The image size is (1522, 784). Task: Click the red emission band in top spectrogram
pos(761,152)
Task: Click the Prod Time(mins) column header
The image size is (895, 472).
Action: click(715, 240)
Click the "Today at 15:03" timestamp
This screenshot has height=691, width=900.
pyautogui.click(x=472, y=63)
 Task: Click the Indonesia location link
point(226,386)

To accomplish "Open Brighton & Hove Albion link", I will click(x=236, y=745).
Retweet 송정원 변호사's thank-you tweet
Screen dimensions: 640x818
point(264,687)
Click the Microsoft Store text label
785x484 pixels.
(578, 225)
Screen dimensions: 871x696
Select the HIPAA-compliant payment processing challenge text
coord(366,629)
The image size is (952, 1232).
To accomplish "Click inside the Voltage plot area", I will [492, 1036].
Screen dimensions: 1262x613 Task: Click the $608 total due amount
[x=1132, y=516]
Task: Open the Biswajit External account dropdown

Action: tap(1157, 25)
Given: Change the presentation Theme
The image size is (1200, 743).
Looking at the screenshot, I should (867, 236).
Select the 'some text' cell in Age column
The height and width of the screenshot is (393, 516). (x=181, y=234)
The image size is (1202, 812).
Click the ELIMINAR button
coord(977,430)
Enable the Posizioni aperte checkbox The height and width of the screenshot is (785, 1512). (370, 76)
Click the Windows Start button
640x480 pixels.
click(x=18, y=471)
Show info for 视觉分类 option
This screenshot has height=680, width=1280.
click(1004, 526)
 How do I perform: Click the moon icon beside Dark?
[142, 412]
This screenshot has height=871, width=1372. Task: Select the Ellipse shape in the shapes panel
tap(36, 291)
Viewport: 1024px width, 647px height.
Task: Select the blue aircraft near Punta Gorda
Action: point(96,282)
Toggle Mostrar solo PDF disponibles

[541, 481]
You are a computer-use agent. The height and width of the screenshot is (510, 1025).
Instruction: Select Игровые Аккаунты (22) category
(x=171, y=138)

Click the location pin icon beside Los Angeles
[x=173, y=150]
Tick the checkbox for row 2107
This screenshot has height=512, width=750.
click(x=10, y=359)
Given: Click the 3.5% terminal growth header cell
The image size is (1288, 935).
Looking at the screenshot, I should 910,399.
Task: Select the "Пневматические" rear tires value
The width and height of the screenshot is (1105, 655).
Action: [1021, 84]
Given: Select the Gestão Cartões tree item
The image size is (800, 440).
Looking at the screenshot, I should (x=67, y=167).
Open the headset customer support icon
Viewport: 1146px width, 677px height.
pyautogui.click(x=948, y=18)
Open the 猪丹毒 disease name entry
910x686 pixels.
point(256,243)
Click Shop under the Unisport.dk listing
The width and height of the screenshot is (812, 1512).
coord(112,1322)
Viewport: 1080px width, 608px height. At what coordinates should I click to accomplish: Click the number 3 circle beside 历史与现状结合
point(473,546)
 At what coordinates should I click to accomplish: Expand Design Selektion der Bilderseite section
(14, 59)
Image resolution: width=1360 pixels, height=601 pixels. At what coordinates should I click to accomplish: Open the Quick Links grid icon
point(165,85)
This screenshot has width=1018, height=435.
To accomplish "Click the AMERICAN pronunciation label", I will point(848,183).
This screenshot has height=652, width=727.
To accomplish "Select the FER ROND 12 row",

Description of the task: Retype the entries above exactly, but only from the line containing "Select the HIPAA-compliant" through the line containing "You are a computer-use", both included.

Solution to the exercise:
Select the HIPAA-compliant payment processing challenge text
coord(366,629)
The image size is (952, 1232).
To accomplish "Click inside the Voltage plot area", I will [492, 1036].
Screen dimensions: 1262x613 Task: Click the $608 total due amount
[x=1132, y=516]
Task: Open the Biswajit External account dropdown

Action: tap(1157, 25)
Given: Change the presentation Theme
The image size is (1200, 743).
Looking at the screenshot, I should (867, 236).
Select the 'some text' cell in Age column
The height and width of the screenshot is (393, 516). (x=181, y=234)
The image size is (1202, 812).
Click the ELIMINAR button
coord(977,430)
Enable the Posizioni aperte checkbox The height and width of the screenshot is (785, 1512). (370, 76)
Click the Windows Start button
640x480 pixels.
click(x=18, y=471)
Show info for 视觉分类 option
This screenshot has height=680, width=1280.
click(1004, 526)
 How do I perform: Click the moon icon beside Dark?
[142, 412]
This screenshot has height=871, width=1372. Task: Select the Ellipse shape in the shapes panel
tap(36, 291)
Viewport: 1024px width, 647px height.
Task: Select the blue aircraft near Punta Gorda
Action: point(96,282)
Toggle Mostrar solo PDF disponibles

[541, 481]
You are a computer-use agent. The height and width of the screenshot is (510, 1025).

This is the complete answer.